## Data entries
+++

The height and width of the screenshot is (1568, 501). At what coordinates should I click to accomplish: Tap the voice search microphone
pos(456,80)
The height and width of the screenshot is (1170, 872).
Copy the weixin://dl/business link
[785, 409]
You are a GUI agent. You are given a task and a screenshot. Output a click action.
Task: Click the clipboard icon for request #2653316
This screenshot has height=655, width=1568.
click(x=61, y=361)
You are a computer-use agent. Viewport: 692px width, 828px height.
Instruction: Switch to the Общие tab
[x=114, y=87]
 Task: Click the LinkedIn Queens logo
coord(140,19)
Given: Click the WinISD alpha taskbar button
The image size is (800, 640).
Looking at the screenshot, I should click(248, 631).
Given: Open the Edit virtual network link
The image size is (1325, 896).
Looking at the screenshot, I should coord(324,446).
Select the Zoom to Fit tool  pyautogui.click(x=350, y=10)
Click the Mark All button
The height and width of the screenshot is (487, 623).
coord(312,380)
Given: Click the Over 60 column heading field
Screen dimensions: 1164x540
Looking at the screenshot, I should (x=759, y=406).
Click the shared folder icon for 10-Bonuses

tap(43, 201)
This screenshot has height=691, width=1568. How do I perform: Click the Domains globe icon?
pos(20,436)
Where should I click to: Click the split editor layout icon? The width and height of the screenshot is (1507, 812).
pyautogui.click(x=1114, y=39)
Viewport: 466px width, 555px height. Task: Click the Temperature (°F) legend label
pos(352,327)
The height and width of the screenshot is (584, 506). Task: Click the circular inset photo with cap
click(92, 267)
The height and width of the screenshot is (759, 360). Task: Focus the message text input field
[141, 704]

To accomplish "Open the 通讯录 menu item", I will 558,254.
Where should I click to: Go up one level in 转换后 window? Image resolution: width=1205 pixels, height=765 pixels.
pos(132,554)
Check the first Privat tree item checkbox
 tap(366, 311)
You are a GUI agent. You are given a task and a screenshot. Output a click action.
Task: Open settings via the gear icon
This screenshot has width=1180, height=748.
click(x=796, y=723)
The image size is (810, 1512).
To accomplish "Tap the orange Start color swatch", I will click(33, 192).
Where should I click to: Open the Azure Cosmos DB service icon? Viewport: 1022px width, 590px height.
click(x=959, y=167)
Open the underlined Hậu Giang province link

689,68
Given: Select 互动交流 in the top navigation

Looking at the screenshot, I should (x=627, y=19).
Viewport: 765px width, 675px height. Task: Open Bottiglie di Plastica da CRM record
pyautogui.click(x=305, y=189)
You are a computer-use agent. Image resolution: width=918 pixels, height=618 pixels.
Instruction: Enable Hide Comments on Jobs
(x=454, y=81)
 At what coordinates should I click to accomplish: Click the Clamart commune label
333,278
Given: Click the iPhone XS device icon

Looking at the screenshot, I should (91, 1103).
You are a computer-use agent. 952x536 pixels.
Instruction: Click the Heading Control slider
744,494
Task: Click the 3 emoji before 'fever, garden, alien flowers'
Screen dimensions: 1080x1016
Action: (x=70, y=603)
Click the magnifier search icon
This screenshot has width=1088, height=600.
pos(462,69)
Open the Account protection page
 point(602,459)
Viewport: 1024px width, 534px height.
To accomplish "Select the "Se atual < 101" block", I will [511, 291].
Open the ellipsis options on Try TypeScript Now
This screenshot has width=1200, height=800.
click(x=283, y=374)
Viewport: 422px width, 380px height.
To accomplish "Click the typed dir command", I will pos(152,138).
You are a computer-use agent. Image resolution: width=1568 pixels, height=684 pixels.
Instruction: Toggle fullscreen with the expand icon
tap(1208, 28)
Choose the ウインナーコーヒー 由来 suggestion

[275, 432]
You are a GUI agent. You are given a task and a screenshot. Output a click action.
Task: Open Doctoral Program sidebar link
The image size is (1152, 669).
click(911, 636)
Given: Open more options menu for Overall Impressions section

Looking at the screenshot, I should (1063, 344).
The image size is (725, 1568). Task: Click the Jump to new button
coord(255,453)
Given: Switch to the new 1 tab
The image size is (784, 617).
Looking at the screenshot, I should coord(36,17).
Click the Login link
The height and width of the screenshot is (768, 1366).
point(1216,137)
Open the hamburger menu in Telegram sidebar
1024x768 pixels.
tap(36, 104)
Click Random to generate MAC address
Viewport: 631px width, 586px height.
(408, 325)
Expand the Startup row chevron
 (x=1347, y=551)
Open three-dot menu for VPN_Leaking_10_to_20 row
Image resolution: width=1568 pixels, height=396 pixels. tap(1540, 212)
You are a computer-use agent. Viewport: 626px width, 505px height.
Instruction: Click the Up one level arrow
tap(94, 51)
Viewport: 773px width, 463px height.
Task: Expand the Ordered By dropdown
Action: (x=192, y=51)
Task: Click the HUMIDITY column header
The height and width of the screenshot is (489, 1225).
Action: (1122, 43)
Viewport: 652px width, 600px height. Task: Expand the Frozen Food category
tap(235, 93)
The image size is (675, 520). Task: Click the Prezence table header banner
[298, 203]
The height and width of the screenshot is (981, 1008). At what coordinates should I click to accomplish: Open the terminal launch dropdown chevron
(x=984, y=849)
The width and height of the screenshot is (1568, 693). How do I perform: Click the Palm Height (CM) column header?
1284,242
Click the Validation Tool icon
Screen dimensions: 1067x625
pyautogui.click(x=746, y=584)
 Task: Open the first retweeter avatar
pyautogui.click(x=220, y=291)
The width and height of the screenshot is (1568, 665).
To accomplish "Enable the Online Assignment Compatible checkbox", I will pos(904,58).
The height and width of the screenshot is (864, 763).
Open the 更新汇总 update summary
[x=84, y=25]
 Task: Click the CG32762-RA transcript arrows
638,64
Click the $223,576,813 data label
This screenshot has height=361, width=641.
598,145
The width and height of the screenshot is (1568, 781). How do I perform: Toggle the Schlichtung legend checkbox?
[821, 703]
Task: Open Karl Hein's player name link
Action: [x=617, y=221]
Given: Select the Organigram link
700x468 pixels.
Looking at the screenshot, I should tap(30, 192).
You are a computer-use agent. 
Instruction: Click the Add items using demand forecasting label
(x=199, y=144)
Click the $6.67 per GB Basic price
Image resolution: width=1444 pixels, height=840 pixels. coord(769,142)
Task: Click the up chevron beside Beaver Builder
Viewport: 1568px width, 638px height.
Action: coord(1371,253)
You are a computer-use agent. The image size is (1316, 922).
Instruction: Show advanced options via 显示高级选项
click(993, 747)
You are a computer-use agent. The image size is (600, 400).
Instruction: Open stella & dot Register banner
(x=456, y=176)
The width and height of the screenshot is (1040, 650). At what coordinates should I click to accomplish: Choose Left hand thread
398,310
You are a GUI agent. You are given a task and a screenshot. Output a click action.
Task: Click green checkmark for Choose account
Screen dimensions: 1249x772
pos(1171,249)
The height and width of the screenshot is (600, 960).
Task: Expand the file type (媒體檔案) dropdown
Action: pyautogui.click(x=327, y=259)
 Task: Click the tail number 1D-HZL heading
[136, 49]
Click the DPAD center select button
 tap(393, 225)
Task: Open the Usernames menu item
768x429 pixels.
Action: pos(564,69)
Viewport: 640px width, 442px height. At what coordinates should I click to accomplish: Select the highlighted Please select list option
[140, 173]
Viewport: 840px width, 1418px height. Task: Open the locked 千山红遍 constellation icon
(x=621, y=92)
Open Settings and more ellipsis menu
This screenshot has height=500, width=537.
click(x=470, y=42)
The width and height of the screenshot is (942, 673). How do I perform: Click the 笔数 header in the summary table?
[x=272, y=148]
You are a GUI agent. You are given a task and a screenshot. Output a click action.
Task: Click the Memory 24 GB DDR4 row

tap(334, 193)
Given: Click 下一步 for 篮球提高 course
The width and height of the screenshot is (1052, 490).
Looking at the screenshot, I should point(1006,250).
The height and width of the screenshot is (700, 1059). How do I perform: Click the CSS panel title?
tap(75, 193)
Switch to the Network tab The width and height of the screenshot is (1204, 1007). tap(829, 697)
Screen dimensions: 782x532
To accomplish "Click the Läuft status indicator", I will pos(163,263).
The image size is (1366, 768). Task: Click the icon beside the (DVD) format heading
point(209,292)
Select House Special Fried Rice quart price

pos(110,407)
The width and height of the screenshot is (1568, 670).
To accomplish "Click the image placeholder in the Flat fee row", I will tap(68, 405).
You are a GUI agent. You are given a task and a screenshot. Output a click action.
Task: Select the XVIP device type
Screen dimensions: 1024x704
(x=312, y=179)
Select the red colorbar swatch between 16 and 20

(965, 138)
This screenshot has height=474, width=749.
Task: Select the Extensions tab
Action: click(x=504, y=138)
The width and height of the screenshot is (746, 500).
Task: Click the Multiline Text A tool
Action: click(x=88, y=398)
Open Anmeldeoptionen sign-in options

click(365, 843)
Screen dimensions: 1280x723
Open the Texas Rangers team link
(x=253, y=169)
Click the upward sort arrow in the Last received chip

+++

## TASK BRIEF
Which lines should be output? Exactly those from the first line of the data through the line containing "Task: Click the clipboard", inclusive.

## OUTPUT
The height and width of the screenshot is (1568, 501). At what coordinates should I click to accomplish: Tap the voice search microphone
pos(456,80)
The height and width of the screenshot is (1170, 872).
Copy the weixin://dl/business link
[785, 409]
You are a GUI agent. You are given a task and a screenshot. Output a click action.
Task: Click the clipboard icon for request #2653316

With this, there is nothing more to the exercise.